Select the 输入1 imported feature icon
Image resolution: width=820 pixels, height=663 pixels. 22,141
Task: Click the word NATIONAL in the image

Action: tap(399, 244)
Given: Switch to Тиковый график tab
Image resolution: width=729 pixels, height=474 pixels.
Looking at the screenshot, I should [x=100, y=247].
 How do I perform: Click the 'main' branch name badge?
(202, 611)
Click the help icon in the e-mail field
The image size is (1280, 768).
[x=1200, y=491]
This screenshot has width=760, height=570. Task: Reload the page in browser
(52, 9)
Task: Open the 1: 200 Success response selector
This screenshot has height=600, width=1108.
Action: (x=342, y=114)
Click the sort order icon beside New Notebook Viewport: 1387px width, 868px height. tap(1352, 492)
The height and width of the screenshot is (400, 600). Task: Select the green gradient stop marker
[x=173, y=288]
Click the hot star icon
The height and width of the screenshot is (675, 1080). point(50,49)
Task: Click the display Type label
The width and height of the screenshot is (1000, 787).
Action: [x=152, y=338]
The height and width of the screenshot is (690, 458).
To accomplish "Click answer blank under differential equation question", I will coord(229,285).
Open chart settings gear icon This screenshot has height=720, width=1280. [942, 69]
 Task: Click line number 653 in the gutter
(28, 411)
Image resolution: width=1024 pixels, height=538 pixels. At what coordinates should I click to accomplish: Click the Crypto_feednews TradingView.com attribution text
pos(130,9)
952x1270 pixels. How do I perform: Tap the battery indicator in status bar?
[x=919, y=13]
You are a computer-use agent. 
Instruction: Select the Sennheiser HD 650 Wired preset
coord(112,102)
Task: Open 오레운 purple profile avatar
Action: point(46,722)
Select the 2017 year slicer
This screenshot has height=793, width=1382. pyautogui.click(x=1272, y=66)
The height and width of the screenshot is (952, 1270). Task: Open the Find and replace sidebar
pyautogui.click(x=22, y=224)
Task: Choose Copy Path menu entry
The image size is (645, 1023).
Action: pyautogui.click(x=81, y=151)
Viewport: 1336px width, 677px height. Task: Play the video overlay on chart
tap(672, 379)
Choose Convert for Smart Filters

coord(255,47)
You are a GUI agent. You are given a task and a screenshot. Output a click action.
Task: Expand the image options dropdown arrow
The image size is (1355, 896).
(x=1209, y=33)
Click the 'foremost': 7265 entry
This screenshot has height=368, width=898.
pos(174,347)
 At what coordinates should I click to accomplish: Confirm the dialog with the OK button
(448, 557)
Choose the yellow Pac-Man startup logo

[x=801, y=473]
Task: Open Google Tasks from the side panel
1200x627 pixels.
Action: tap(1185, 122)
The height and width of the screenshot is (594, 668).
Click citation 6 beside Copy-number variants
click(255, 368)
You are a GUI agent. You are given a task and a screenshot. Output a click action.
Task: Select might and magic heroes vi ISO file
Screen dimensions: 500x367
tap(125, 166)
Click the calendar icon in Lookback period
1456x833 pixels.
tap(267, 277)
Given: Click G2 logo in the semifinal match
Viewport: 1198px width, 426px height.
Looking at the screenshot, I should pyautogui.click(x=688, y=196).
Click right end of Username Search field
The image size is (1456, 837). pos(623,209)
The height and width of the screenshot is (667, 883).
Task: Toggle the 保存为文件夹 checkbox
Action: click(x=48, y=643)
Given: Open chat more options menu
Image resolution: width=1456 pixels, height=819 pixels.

==================================================

> _SET PROBLEM_: Reproduce the data above from the line with "Open chart settings" up to and including the line with "[x=919, y=13]", with nothing changed.

> _TASK OUTPUT_:
Open chart settings gear icon This screenshot has height=720, width=1280. [942, 69]
 Task: Click line number 653 in the gutter
(28, 411)
Image resolution: width=1024 pixels, height=538 pixels. At what coordinates should I click to accomplish: Click the Crypto_feednews TradingView.com attribution text
pos(130,9)
952x1270 pixels. How do I perform: Tap the battery indicator in status bar?
[x=919, y=13]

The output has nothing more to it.